THE PROBLEM »
Transcribe only the lines of the listing below from the one holding "The width and height of the screenshot is (2537, 1110)." through the one holding "You are a computer-use agent. Image resolution: width=2464", inclusive, without any change.

EXCERPTED RECORDS »
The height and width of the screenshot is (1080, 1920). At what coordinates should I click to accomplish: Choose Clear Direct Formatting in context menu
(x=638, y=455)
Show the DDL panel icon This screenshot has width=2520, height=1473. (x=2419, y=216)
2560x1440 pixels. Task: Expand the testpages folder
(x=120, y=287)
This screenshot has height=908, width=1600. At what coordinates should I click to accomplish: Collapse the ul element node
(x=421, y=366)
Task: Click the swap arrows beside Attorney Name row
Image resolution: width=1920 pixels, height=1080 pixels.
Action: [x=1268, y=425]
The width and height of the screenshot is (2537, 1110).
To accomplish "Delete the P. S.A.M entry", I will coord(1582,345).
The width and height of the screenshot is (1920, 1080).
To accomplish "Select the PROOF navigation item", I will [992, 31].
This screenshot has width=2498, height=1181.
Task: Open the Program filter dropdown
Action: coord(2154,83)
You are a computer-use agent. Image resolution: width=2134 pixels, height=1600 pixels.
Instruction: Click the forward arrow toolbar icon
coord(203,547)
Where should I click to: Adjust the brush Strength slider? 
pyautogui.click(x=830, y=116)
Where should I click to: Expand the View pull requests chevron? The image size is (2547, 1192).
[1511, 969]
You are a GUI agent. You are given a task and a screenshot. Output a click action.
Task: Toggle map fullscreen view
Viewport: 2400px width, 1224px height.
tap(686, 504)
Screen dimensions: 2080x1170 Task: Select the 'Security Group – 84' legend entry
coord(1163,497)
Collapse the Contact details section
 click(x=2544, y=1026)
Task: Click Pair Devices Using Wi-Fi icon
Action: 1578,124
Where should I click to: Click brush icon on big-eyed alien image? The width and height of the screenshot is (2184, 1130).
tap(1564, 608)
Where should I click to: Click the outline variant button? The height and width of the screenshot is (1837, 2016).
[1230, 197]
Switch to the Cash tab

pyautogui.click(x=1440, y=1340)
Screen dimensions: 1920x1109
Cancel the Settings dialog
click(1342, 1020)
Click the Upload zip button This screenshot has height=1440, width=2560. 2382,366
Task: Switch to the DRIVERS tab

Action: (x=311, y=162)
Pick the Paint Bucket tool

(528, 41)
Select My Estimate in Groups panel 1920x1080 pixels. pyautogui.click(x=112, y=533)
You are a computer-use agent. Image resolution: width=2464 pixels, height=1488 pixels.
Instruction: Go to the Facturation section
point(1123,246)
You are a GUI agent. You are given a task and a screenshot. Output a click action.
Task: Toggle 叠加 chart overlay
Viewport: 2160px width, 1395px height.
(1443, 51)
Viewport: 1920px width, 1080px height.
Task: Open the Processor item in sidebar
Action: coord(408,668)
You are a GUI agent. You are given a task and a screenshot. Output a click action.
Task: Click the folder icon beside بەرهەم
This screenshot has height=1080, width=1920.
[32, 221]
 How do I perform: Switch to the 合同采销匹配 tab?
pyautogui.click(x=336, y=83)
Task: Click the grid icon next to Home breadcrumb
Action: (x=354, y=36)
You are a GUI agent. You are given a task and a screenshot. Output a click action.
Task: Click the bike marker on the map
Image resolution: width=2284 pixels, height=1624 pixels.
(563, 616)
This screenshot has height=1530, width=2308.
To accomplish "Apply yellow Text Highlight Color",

EXERCISE RESPONSE »
The width and height of the screenshot is (2537, 1110).
To accomplish "Delete the P. S.A.M entry", I will coord(1582,345).
The width and height of the screenshot is (1920, 1080).
To accomplish "Select the PROOF navigation item", I will [992, 31].
This screenshot has width=2498, height=1181.
Task: Open the Program filter dropdown
Action: coord(2154,83)
You are a computer-use agent. Image resolution: width=2134 pixels, height=1600 pixels.
Instruction: Click the forward arrow toolbar icon
coord(203,547)
Where should I click to: Adjust the brush Strength slider? 
pyautogui.click(x=830, y=116)
Where should I click to: Expand the View pull requests chevron? The image size is (2547, 1192).
[1511, 969]
You are a GUI agent. You are given a task and a screenshot. Output a click action.
Task: Toggle map fullscreen view
Viewport: 2400px width, 1224px height.
tap(686, 504)
Screen dimensions: 2080x1170 Task: Select the 'Security Group – 84' legend entry
coord(1163,497)
Collapse the Contact details section
 click(x=2544, y=1026)
Task: Click Pair Devices Using Wi-Fi icon
Action: 1578,124
Where should I click to: Click brush icon on big-eyed alien image? The width and height of the screenshot is (2184, 1130).
tap(1564, 608)
Where should I click to: Click the outline variant button? The height and width of the screenshot is (1837, 2016).
[1230, 197]
Switch to the Cash tab

pyautogui.click(x=1440, y=1340)
Screen dimensions: 1920x1109
Cancel the Settings dialog
click(1342, 1020)
Click the Upload zip button This screenshot has height=1440, width=2560. 2382,366
Task: Switch to the DRIVERS tab

Action: (x=311, y=162)
Pick the Paint Bucket tool

(528, 41)
Select My Estimate in Groups panel 1920x1080 pixels. pyautogui.click(x=112, y=533)
You are a computer-use agent. Image resolution: width=2464 pixels, height=1488 pixels.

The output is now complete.